To be done: Could you scale the items from the line containing "ความแตกต่างระหว่างดอกสว่าน มุม 118" through the last item, inclusive, by multiplying each coordinate in the answers by 1.95 and rounding to whole numbers with halves rounded up? Return only those lines, each with its text unchanged and its new coordinates.

Data provided:
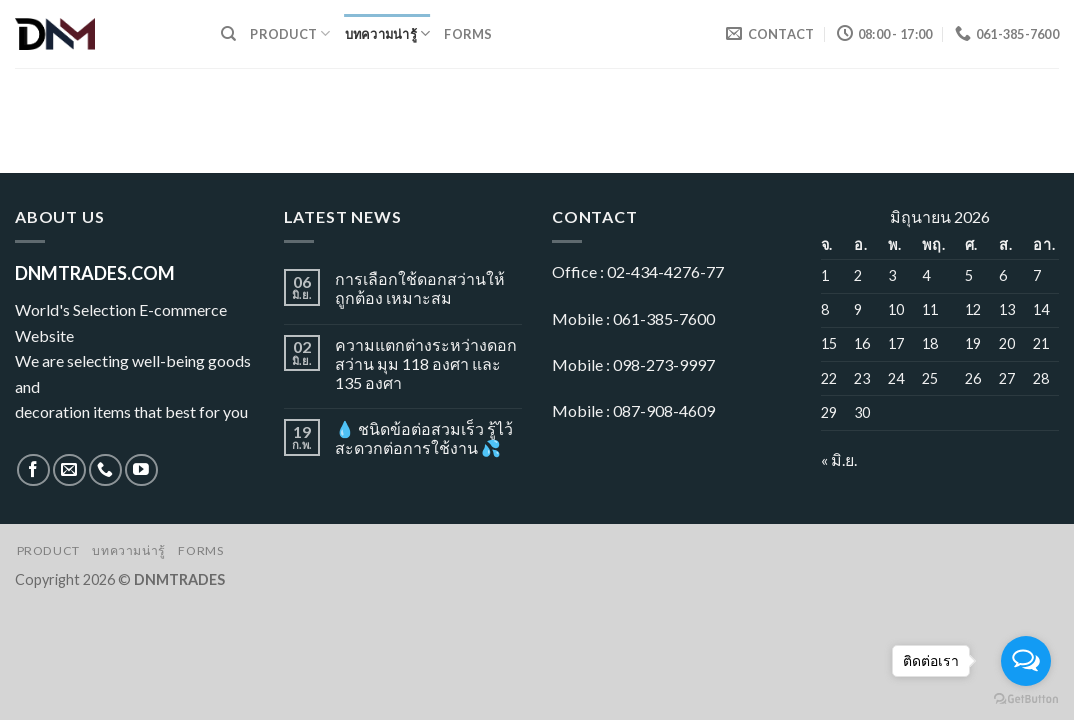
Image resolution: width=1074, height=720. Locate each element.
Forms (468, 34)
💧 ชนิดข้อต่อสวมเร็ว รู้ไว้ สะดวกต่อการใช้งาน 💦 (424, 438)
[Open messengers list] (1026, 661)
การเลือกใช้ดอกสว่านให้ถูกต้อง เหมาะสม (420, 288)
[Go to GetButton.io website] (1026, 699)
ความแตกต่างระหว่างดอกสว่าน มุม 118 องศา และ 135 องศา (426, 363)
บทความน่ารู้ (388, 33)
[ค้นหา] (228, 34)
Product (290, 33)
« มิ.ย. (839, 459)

Answer to this task:
ความแตกต่างระหว่างดอกสว่าน มุม 118 องศา และ 135 องศา (831, 708)
บทความน่ารู้ (757, 64)
[ค้นหา] (445, 66)
Product (566, 64)
« มิ.ย. (1636, 895)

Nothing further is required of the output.